Indagato il padre di Matteo Renzi per bancarotta fraudolenta

Indagato il padre di Matteo Renzi per bancarotta fraudolenta

Indagato il padre di Matteo Renzi per bancarotta fraudolenta

Il padre del presidente del Consiglio Matteo Renzi, Tiziano, sarebbe indagato dalla procura di Genova per il reato di bancarotta fraudolenta, collegato al fallimento di una società di distribuzione di giornali appartenuta alla famiglia del premier. L’indagine era già avviata da tempo e Tiziano Renzi avrebbe ricevuto solo nei giorni scorsi un avviso di prosecuzione delle indagini. La società in questione è fallita l’anno scorso, quando il padre del premier l’aveva già ceduta ad un imprenditore ligure. La vicenda era stata rivelata nei giorni scorsi dal Secolo XIX, che l’aveva ricostruita per primo rivelando che la ditta, la Chil srl, aveva avuto in passato come titolare lo stesso capo del Governo insieme alle sorelle. Ma nell’articolo comparso sul giornale genovese viene svelato anche un piccolo retroscena: poco prima di candidarsi alla presidenza della provincia di Firenze, Matteo Renzi aveva ceduto le proprie quote per essere poi assunto come dirigente, una mossa che gli aveva permesso di ottenere i contributi figurativi per il distacco all’attività amministrativa. Questa “macchia” sulla carriera renziana era già nota, raccontata dal Fatto Quotidiano e da Libero, ma adesso torna d’attualità perché l’azienda oggetto dell’indagine è stata in pratica l’ultimo datore di lavoro del premier prima di dedicarsi totalmente alla politica. In particolare, ci sarebbe un vecchio debito lasciato dai primi proprietari e mai saldato, che ora viene rivendicato nell’ambito del fallimento dell’azienda, che è stata rinominata come Chil Post, in cui i Renzi non avrebbero però più voce in capitolo.
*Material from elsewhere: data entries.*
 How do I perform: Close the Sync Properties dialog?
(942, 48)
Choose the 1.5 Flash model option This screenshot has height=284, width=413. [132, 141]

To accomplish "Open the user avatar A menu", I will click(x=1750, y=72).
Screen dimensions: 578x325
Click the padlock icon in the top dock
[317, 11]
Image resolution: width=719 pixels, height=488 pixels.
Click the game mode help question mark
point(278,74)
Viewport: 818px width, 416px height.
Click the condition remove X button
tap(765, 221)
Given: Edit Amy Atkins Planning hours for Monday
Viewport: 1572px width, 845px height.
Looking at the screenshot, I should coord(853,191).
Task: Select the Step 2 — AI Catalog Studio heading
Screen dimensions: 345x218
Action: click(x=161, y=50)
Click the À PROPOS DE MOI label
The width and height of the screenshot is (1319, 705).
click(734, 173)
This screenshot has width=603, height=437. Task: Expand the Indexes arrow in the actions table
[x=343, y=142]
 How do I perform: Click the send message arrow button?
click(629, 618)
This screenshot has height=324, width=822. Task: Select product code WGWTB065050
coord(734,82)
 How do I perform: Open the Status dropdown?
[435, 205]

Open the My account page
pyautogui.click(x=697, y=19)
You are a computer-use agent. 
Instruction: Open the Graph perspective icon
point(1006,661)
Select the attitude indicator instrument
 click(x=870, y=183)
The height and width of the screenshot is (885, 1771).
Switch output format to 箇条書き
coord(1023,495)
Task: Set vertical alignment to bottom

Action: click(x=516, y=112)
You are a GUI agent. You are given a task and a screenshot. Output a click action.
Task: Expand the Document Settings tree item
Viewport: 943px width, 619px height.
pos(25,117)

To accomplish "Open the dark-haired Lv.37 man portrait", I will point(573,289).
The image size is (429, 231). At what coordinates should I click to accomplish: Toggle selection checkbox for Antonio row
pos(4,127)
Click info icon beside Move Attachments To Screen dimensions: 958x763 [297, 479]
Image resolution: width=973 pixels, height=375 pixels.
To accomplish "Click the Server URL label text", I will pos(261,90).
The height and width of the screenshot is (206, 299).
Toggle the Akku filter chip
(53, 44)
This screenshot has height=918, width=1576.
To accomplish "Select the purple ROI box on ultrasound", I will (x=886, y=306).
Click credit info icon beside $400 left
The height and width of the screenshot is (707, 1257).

Secondo il curatore fallimentare, ci sarebbero stati in passato dei passaggi sospetti di rami d’impresa e uscite di denaro ingiustificate. Intervistato dall’agenzia di stampa Reuters, Tiziano Renzi ha detto di essere tranquillo e di non aver ancora nominato un avvocato: “Ringrazio la magistratura perchè è un atto per tutelarmi – ha dichiarato – quando avrò tempo, diramerò un comunicato stampa“.